[SET OF TASKS]:
**1.** Print the section of the NSDateFormatter discussion starting at "NSDateFormatter *formatter = [[NSDateFormatter" and ending at "time. Any help?".
**2.** Condense the paragraph of the NSDateFormatter discussion that begins "I think you're probably seeing a side effect" into one or two shorter sentences that keep its main facts.

TEXT START

Reputation: 148
I need to convert an NSString to an NSDate, but the following code only works as long as the user's device isn't set to 24-Hour time.
NSDateFormatter *formatter = [[NSDateFormatter alloc]init];
[formatter setDateFormat:@"MM/dd/yyyy hh:mm:ss a"];
NSString *aTime = @"2/11/2013 12:00:00 AM";
NSDate *aDate = [formatter dateFromString:aTime];
However, aDate returns null when the device is in 24-Hour time. Any help?
Upvotes: 2
Views: 1377
Reputation: 1750
try this code
NSString *string = @"2015-11-30 15:00:00";
NSDateFormatter* formatter = [[NSDateFormatter alloc] init];
formatter.dateFormat = @"yyyy-MM-dd HH:mm:ss";
[formatter setTimeZone:[NSTimeZone localTimeZone]];
NSDate *date = [formatter dateFromString:string];
date: 2015-11-29 21:30:00 +0000
its in UTC format you can modify this as you need!
Upvotes: 0
Reputation: 11
I think the following snippet might helps you out.
NSString *dateString = @"09:34 AM";
NSDateFormatter *dateFormatter = [[NSDateFormatter alloc] init];
dateFormatter.dateFormat = @"dd-MM-yyyy";
NSString *stringFromDate = [dateFormatter stringFromDate:[NSDate date]];
dateFormatter.dateFormat = @"dd-MM-yyyy hh:mm a";
dateFormatter.locale = [[NSLocale alloc] initWithLocaleIdentifier:@"en_US_POSIX"];
NSDate *returnDate = [dateFormatter dateFromString:[NSString stringWithFormat:@"%@ %@", stringFromDate, dateString]];
Upvotes: 1
Reputation: 100632
I think you're probably seeing a side effect of the behaviour described by QA1480. Apple has resolved what it presumably thought was developers not obeying locales properly by modifying your prescribed date format unless you explicitly say not to.
You can achieve that by adding:
formatter.locale = [[NSLocale alloc] initWithLocaleIdentifier:@"en_US_POSIX"];
/* and autorelease if not using ARC */
Which basically says 'the date format I just set is explicitly what I want, please don't modify it in any way'.

TEXT END
LISTED RECORDS START

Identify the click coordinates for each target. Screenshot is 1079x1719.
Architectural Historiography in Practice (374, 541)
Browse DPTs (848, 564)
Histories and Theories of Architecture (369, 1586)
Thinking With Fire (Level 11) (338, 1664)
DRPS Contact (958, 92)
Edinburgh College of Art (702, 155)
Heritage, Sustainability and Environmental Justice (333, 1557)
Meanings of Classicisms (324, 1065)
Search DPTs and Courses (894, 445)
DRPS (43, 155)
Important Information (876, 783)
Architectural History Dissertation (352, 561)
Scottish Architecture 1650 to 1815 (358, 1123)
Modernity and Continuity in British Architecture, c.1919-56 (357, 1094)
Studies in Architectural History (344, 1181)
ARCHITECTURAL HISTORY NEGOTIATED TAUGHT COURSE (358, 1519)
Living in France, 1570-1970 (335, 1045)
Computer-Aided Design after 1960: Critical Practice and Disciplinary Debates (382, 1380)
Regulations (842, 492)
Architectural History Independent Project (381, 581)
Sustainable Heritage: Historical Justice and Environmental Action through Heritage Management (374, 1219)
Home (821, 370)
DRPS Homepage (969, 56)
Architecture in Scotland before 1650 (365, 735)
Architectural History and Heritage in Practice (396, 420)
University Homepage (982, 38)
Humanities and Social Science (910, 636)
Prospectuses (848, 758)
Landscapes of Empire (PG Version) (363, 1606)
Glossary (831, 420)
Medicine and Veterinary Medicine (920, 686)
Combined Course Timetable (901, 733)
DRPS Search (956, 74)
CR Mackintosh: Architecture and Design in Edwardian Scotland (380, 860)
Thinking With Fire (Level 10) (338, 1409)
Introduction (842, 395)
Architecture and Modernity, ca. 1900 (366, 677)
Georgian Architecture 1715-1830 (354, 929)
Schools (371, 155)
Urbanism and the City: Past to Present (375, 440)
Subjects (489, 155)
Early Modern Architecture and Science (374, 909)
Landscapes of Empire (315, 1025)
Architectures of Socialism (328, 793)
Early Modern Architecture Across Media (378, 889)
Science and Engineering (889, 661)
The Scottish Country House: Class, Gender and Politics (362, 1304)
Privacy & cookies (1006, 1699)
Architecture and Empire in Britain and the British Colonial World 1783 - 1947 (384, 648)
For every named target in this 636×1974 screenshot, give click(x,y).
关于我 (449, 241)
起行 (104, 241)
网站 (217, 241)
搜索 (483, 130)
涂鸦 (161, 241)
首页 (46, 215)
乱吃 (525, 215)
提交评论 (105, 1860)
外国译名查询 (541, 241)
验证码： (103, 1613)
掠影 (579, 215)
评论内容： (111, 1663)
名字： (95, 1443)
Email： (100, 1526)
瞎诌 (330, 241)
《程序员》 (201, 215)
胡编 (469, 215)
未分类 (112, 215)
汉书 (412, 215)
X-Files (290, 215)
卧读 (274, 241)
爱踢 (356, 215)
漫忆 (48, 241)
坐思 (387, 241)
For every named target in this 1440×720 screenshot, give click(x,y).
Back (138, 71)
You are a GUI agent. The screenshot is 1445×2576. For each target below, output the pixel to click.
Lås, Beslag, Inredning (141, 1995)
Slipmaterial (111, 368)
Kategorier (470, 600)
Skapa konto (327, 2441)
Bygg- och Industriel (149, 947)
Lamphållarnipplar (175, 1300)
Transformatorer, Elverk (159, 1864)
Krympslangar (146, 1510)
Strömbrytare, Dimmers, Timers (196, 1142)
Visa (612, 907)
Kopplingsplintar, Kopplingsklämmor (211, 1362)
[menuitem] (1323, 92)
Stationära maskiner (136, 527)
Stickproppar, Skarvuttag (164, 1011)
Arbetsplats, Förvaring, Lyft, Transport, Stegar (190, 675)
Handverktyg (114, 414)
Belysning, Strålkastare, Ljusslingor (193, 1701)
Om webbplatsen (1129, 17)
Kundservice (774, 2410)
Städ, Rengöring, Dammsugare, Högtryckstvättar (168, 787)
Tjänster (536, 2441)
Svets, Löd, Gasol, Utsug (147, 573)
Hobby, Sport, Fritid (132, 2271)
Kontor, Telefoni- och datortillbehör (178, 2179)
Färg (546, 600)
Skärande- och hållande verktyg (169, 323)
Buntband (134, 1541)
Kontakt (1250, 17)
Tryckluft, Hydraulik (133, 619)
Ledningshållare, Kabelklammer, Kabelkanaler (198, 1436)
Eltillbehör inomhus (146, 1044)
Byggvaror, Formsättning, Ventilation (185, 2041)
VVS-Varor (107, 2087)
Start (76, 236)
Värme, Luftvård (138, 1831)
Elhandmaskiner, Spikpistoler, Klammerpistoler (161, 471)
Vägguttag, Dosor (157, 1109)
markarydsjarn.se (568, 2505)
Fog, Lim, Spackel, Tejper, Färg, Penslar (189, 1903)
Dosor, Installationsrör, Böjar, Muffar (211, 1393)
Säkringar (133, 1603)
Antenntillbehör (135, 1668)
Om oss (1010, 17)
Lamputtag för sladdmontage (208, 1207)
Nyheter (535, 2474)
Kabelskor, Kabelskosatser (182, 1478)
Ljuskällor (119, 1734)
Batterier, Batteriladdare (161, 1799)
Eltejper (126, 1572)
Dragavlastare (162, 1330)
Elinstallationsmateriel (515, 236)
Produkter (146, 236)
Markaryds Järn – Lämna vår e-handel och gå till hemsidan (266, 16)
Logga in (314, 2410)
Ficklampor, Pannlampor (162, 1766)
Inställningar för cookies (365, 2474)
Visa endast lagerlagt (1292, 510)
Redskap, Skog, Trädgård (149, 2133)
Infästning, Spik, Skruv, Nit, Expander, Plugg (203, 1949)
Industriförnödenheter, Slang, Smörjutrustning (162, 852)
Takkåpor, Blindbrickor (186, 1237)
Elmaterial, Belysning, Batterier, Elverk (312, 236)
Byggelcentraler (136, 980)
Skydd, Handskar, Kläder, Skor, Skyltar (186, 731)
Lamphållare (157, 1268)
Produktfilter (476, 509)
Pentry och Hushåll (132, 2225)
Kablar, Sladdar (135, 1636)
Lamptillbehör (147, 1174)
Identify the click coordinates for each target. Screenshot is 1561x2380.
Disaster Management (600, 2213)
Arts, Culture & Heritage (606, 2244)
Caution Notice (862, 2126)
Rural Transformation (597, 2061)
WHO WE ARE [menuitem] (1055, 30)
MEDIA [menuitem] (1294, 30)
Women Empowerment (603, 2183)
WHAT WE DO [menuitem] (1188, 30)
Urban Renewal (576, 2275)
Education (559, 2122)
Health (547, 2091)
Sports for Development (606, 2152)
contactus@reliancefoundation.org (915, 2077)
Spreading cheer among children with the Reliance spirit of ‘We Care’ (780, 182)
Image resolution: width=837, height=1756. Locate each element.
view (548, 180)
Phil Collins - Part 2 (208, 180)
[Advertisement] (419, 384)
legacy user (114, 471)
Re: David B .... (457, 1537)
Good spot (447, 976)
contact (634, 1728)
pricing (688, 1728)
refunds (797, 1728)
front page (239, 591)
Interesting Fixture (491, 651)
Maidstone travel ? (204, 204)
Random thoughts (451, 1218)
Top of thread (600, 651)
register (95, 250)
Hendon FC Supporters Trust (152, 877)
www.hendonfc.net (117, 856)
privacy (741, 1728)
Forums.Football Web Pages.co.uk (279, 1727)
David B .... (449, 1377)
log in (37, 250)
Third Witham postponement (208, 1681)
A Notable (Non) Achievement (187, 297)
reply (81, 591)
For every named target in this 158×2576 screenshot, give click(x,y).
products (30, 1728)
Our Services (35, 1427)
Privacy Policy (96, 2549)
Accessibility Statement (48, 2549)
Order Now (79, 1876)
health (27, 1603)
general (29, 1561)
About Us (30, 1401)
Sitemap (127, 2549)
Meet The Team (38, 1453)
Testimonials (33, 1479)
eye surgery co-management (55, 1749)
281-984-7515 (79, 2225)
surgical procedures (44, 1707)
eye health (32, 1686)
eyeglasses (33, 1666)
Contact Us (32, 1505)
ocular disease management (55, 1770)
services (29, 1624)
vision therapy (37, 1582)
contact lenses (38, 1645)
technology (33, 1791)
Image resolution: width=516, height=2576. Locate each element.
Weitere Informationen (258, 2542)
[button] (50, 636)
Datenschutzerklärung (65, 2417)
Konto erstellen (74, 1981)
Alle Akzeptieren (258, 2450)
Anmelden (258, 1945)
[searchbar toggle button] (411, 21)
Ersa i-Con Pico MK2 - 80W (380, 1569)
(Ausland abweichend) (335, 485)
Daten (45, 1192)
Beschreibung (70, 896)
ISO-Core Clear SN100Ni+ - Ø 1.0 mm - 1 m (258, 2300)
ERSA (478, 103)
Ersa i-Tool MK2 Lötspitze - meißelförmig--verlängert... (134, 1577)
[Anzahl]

LISTED RECORDS END

[TASK-BY-TASK ANSWERS]:
**1.**
NSDateFormatter *formatter = [[NSDateFormatter alloc]init];
[formatter setDateFormat:@"MM/dd/yyyy hh:mm:ss a"];
NSString *aTime = @"2/11/2013 12:00:00 AM";
NSDate *aDate = [formatter dateFromString:aTime];
However, aDate returns null when the device is in 24-Hour time. Any help?

**2.** The problem is probably a side effect of the behavior described in QA1480. Apple changes a prescribed date format to respect locales, which it presumably thought developers were ignoring, unless the developer explicitly says not to.